First of all, we agree with you that Michael Sharpe brings to the Babcock & Brown Ltd board a wealth of experience and knowledge. We were delighted that someone of the calibre of Mr Sharpe agreed to join our Board at the time of our IPO in October 2004.

We also agree with you that audit independence is an important issue. It is the responsibility of the boards of each Babcock & Brown managed fund to appoint the auditors of its fund and to oversee and review the independence of the auditors on an ongoing basis. In the main, the boards of Babcock & Brown managed funds have adopted a policy of appointing as manager of the funds a different audit firm to the firm used by Babcock & Brown, to ensure a high degree of independence is maintained. We believe this policy is in line with market best practice.

Mr Sharpe is an independent director of Babcock & Brown Ltd and Chairman of the Audit & Risk Management Committee. He does not sit on the boards of any of the Babcock & Brown managed funds. Mr Sharpe therefore has no influence over the appointment of PwC as auditors to any Babcock & Brown managed funds.

A large proportion of the assets which make up Babcock & Brown Power’s initial portfolio were previously owned or controlled by subsidiaries of Babcock & Brown Limited immediately prior to the IPO of Babcock & Brown Power and as such were audited by Ernst & Young as part of Babcock & Brown Limited’s audit. The proposed appointment of PwC as auditors of Babcock & Brown Power going forward is a decision for Babcock & Brown Power’s Board of Directors.

We also note while on this topic that there are a limited number of global accounting firms.
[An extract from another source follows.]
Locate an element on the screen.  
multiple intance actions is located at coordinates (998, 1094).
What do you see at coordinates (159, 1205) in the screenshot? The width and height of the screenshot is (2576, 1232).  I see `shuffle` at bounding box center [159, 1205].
Babcock & Brown utilises the services of Deloitte Touche Tohmatsu to provide support to our internal audit function and Ernst & Young for its external audit. Further, Babcock & Brown actively engages the other two global accounting firms in areas such as taxation advice, valuation work, due diligence and investigating accountant assignments. The appointment of firms in these instances is the decision of Babcock & Brown management, not the Board of Directors. In all appointments we are very conscious of the issue of ensuring audit independence for Babcock & Brown and ensuring the Boards of the managed funds have a clear field to avoid audit conflict.